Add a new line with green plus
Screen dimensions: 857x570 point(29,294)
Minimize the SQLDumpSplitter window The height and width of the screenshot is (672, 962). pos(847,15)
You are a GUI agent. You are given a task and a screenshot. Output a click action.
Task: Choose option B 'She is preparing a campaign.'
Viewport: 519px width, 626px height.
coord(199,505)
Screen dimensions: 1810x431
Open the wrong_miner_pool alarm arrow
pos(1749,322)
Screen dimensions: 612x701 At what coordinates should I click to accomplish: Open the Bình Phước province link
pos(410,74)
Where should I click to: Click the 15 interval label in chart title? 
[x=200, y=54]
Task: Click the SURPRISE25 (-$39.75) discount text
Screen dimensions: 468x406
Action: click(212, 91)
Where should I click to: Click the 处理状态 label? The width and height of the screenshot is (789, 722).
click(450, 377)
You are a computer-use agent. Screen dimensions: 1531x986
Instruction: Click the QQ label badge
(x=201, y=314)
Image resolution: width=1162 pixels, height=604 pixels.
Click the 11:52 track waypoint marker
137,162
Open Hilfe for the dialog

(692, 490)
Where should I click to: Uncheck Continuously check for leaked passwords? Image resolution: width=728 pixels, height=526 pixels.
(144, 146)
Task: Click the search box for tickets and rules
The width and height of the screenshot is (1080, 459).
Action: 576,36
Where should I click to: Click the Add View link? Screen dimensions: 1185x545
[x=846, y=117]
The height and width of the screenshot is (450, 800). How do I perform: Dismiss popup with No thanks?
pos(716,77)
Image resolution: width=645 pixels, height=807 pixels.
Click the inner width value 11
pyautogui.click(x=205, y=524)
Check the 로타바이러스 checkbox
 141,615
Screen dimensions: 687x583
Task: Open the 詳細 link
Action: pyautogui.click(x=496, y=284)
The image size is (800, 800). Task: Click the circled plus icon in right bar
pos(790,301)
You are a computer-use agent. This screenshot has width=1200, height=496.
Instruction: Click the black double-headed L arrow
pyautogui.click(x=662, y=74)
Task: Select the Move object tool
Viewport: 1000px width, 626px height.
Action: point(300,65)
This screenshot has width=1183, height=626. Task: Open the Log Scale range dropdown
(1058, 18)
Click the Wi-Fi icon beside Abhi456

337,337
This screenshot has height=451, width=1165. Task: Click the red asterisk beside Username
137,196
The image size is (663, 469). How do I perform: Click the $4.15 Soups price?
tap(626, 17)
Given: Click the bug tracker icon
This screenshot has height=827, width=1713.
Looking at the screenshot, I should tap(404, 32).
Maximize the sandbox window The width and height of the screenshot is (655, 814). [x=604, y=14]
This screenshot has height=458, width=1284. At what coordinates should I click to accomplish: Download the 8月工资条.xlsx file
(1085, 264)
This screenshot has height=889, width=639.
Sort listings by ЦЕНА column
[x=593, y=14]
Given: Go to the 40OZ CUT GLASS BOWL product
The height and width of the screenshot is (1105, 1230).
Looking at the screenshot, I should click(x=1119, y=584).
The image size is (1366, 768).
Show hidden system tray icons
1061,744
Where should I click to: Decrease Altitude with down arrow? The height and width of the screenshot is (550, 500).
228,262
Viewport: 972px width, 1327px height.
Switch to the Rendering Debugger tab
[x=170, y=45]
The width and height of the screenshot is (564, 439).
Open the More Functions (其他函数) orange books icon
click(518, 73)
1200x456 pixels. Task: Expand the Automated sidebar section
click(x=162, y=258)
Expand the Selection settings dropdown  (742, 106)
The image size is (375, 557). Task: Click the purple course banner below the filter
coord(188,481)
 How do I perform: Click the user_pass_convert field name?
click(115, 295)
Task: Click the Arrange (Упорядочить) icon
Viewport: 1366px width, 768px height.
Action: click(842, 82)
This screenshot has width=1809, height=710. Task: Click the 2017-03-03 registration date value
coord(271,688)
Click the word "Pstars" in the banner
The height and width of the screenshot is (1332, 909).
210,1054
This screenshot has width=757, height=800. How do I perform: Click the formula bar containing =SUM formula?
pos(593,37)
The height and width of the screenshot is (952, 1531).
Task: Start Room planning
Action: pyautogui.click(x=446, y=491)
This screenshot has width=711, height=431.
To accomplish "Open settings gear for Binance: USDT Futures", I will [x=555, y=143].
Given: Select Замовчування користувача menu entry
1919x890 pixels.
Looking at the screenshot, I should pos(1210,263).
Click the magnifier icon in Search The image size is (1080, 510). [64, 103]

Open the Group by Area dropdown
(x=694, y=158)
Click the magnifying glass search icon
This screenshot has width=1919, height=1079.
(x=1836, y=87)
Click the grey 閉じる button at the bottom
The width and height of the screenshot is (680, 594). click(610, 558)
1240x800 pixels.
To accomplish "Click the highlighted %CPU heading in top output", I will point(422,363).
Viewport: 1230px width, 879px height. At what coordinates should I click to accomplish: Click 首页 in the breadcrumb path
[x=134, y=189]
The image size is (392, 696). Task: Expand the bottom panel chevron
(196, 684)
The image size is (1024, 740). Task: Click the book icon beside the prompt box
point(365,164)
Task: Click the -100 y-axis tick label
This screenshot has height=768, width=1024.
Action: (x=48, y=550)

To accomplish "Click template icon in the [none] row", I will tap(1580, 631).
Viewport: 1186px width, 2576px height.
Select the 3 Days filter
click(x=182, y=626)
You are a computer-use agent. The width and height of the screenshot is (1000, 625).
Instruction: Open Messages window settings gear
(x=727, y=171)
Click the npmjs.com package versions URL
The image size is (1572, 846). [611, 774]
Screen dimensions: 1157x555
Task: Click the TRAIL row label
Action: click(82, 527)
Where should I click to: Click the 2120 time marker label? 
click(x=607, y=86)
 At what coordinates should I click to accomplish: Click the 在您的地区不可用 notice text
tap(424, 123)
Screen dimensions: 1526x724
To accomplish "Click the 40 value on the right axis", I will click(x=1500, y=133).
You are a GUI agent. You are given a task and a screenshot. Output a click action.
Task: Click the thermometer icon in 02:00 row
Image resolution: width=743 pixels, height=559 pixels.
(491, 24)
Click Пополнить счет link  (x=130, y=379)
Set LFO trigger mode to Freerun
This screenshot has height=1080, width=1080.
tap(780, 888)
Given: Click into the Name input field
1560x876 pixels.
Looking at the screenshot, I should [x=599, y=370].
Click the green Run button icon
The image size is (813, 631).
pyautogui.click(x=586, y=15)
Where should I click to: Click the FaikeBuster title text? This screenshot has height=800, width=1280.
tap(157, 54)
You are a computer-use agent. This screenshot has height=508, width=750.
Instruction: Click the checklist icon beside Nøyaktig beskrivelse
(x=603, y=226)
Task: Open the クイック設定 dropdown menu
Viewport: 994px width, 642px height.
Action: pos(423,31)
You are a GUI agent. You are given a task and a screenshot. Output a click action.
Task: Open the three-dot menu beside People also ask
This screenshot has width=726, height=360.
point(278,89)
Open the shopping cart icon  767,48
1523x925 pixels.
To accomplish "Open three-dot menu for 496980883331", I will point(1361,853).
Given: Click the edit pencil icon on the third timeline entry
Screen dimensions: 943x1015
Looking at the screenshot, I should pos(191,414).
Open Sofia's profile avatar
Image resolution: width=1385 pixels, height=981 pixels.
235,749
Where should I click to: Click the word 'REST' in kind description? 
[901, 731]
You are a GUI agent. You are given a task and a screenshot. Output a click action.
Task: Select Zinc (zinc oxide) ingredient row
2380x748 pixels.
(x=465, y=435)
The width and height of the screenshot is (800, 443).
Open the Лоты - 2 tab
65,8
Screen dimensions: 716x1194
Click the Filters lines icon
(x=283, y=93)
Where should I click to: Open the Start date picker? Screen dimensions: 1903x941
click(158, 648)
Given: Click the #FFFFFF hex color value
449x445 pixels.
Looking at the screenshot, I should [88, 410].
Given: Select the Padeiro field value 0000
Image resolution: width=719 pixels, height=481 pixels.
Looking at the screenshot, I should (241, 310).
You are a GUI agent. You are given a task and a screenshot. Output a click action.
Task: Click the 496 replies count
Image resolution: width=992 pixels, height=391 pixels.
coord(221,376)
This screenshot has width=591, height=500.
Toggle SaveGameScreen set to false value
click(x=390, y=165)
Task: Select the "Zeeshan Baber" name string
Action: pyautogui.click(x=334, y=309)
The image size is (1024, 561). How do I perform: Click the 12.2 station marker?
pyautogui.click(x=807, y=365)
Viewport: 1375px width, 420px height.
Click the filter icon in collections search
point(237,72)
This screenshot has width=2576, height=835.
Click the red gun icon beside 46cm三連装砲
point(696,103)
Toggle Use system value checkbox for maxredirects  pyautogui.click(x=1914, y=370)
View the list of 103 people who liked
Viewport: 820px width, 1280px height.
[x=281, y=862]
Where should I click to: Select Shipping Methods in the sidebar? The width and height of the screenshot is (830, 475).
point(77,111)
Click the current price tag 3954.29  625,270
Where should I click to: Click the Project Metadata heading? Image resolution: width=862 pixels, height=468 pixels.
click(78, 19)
--*--
Required action |
Show all lines in the records above that hold "computer".

Solution to this exercise |
You are a computer-use agent. Screen dimensions: 1531x986
You are a computer-use agent. This screenshot has width=1200, height=496.
You are a computer-use agent. The width and height of the screenshot is (1000, 625).
You are a computer-use agent. This screenshot has height=508, width=750.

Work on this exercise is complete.